Bruno Zevi e l’America Latina in Cronache di Architettura

04 Pubblicazione in atti di convegno
Argenti M., Sarno F.

Come un diario, nel quale attraverso una narrazione libera si annota la propria storia, riportando la propria lettura degli eventi e le proprie impressioni, così le Cronache di Bruno Zevi ci restituiscono il racconto dell’architettura di un’epoca secondo il punto di vista dell’autore. Questa personalissima e puntuale registrazione si protrae ininterrotta per quasi mezzo secolo, a partire dal 1954, quando su “Cronache della politica e del costume”, e dall’anno successivo sull’“Espresso”, Zevi inizia a tenere una rubrica settimanale con la quale, trattandola al pari di altre arti, avvicina l’architettura all’opinione pubblica.
Una consistente raccolta di questo diario-documentario che si allarga all’urbanistica, al restauro, alle mostre, ai concorsi, e alla politica urbana, viene pubblicata per la prima volta insieme nel 1971 col titolo Cronache di Architettura.
I numerosi volumi sono intrisi di quella critica militante che tanto ha caratterizzato l’approccio di Zevi all’architettura, quale fenomeno culturale da leggere e comprendere, da approvare, contestare, denunciare.
Il suo attento spirito critico travalica più volte l’Oceano per raggiungere l’America Latina: lì si sofferma sul panorama offerto, tanto sulle architetture più significative e di richiamo internazionale, quanto su quelle minori, alcune ancora oggi poco note.
Il viaggio sfiora Paraguay, Perù, Colombia, per spingersi in Paesi quali Messico, Venezuela, Argentina e Brasile; lo stile tagliente e incisivo di Zevi offre riflessioni sulla città, in particolare su Brasília, e naturalmente su singole opere, da quelle di Luis Barragán a quelle di Carlos Raúl Villanueva o di Oscar Niemeyer.

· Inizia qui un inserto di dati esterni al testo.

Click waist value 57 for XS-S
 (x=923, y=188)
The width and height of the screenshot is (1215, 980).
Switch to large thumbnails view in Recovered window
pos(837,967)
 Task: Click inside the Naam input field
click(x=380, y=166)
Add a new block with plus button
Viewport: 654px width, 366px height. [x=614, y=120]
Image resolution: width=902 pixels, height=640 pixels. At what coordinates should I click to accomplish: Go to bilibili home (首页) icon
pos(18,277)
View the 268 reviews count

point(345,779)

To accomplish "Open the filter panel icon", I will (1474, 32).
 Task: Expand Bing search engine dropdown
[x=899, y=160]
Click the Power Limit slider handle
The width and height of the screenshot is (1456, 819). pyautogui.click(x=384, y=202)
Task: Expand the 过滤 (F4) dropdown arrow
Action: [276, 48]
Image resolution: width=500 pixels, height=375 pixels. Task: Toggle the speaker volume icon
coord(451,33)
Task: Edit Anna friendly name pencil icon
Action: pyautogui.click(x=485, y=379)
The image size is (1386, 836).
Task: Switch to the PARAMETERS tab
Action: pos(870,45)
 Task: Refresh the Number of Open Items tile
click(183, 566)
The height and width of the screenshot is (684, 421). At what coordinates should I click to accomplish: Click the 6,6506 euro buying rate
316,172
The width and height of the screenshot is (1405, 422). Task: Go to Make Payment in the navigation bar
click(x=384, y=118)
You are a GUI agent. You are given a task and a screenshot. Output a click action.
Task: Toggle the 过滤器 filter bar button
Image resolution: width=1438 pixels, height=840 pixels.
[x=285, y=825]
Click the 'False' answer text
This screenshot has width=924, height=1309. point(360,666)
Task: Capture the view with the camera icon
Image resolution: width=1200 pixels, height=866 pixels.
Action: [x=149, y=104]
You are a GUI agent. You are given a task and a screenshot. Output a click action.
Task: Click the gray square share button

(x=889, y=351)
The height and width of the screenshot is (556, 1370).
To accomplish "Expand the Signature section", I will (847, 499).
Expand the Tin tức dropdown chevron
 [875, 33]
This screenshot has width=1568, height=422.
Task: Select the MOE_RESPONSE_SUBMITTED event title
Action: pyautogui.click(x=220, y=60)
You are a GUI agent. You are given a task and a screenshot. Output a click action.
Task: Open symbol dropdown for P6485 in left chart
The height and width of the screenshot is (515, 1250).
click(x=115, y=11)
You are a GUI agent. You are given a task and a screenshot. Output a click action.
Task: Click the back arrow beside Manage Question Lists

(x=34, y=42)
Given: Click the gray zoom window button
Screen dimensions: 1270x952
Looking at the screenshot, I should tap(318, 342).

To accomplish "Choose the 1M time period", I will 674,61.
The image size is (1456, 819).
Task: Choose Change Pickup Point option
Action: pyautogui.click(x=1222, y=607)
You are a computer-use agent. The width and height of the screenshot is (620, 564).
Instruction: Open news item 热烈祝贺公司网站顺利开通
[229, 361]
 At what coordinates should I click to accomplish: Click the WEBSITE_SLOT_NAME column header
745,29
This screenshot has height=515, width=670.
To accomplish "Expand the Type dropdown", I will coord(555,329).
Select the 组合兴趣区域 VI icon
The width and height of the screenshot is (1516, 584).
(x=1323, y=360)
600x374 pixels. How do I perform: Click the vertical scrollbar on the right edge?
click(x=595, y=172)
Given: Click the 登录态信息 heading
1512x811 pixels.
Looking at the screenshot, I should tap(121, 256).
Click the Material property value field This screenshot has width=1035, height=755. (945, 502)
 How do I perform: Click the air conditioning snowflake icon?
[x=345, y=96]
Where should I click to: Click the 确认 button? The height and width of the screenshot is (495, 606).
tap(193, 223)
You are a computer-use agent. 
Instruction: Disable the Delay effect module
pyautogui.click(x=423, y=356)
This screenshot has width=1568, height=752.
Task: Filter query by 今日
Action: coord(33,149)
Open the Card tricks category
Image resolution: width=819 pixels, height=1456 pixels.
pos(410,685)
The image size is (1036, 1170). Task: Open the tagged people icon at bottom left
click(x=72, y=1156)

Questo sguardo, allora innovatore e ancora stimolante, merita oggi una rilettura: si intende così riflettere sul contesto architettonico che ha contraddistinto la seconda metà del Novecento in America Latina e su come questo contesto sia stato raccontato e rappresentato in Italia, attraverso gli scritti di uno dei maggiori storici dell’architettura, che, anche quando non condivise alcuni percorsi o criticò alcune opere, seppe sempre cogliere in esse la novità del tempo.